As soon as I met Ivan, I identified with him, as if I were iron filings and he a magnet. At the source of this attraction, I suspect, was the fact that we were both, in our different ways, exiles. Although he was quite secretive about what country he had been born in, his mother was Swedish and his father was American, and in recent years they had made their home in France. He had gone to high school and college in America and then taken his Ph.D. at London University. But despite having spent only a few years in England, in speech and manner he could have passed for an Englishman. As for me, I had left India in 1949 and spent seven years in America, studying in a high school and a college, then three years at Oxford, taking a second undergraduate degree before going on to Harvard. My Oxford years had affected my thinking and writing more than all the time I had spent in America, so I felt that I was almost British in spirit. Ivan and Ayako reminded me of the sparkle and wit of Oxford. Their apartment had the feel of the rooms of an English antique collector; it was an elegant duplex at Eighty-ninth Street and Riverside Drive, filled with eighteenth- and nineteenth-century English furniture, rare old Japanese screens, and fine Persian rugs.
A month or so after I met the Mortises, Ayako called me and said, as if she would brook no objections, "You're going to come to our Christmas party. I've set you up with one of my girlfriends. I think you'll like her. She's in the ballet company with me. She's the perfect age for you—just twenty-five—and beautiful inside and out."
"I'm sure your ballet dancer has a boyfriend," I said. I had very rarely met a desirable woman in New York who didn't already have a boyfriend, and, perhaps because I was brought up in India, the moment I heard that a woman I liked was seeing someone, I would treat her as if she were already married and beyond my reach.
"She did have a boyfriend some months back," Ayako said. "But she broke up with him, and he's safely in Switzerland. So don't worry—she's unattached."
I smiled to myself. Ayako had the makings of a successful New York hostess.
In those days, I went to a lot of parties. There was no shortage of invitations. I was young and single, had recently arrived in Manhattan, and was already a staff writer on The New Yorker, a magazine that everybody seemed to read. Indeed, I had developed an intense bond with its editor, William Shawn, whom I had quickly come to think of as a second father. Having been away from my home and my family since I was a boy, and having lived completely on my own, I needed the anchor of a strong relationship. Because I was looking to form another kind of relationship, I went to every party expectantly. I drank more than I should have and tried to impress everybody by talking a lot. Although I enjoyed the fuss that people made over me, I always felt that it had more to do with my New Yorker persona than with me. In fact, I generally went home alone and sad, convinced that I'd never meet the right woman.

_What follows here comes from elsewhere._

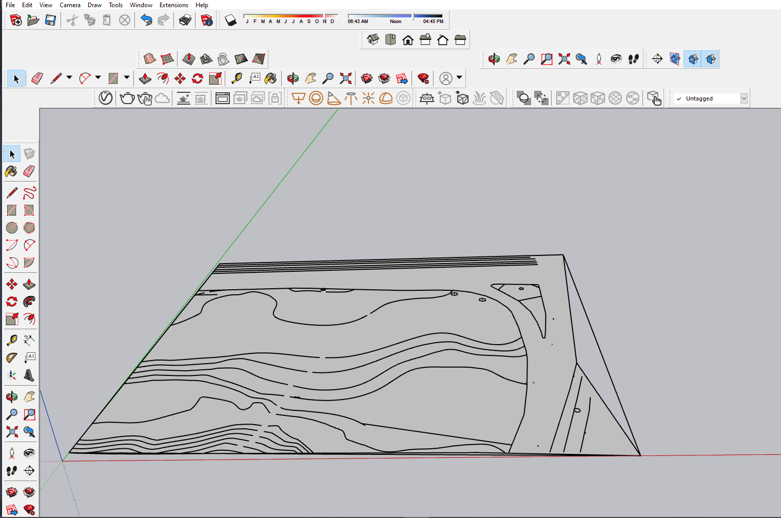Open the Extensions menu

coord(173,5)
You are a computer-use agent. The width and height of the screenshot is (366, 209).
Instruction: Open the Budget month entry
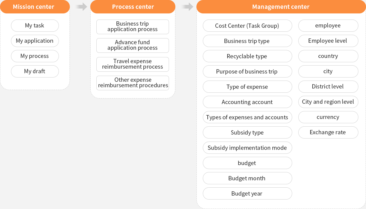tap(247, 178)
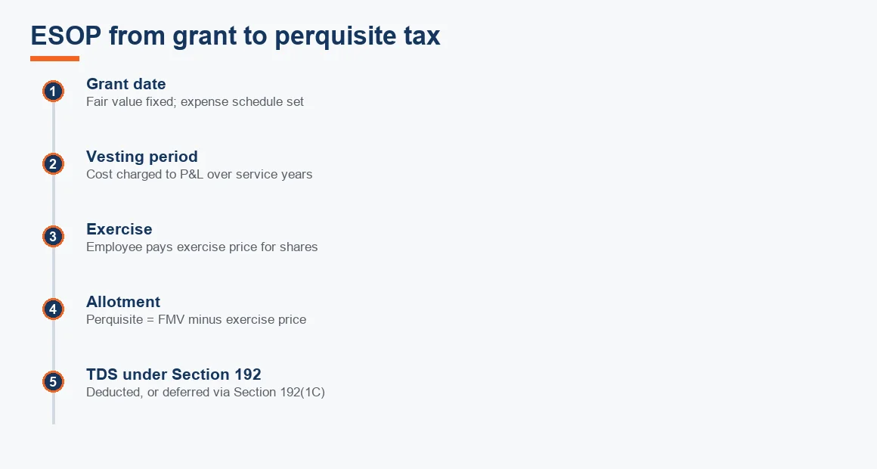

"It sounds like a large party," I now said to Ayako, hedging. Not only did parties, particularly large ones, take a great deal out of me, but I couldn't imagine that a dancer would be right for me. I fancied that dancers were narcissistic and were preoccupied with their bodies—not giving and imaginative.
"I hope so," Ayako said.
As I was still trying to decide whether to make an excuse, I asked, "Where are you going to put them all?" The downstairs of the apartment, where the reception rooms were, was fairly small and crowded.
"It will be cozy," she said.
Maybe her girlfriend is another Ayako, I thought, and I accepted the invitation.
* * *
Scarcely had I arrived at the Christmas party when Ayako introduced me to a woman, saying, "Here is my girlfriend I told you about, Judith Chazin. She's been waiting for you." Ayako was nothing if not exuberant.

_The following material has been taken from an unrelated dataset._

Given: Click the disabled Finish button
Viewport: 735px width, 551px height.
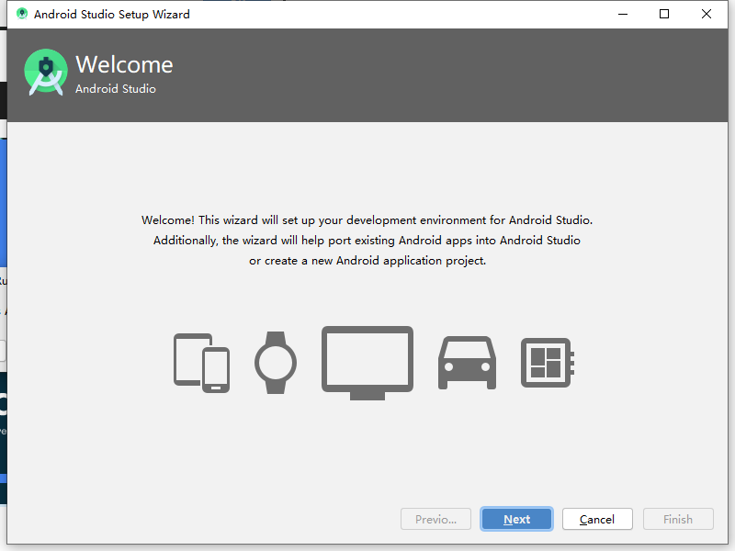Looking at the screenshot, I should tap(678, 519).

"Please—Gigi, not Judith," Ayako's friend said as I shook her hand, which was firm and warm. She was about an inch shorter than I was, with a dancer's body and a serious but expressive mouth. She had long, thick, intensely red hair, but it was done up in a discreet chignon.
In France, Gigi is probably what a gamine would be named, I thought, reminded of a novel of that name by Colette. But this Gigi is a strong, confident woman.
"Don't the two of you go off and get married without telling me," Ayako said teasingly.
As I was trying to think of a riposte to take the edge off the embarrassment we both felt, Ivan came over with the English dance critic Arnold Haskell. "Why doesn't The New Yorker cover dance?" Haskell asked, obviously not to needle me but out of genuine curiosity.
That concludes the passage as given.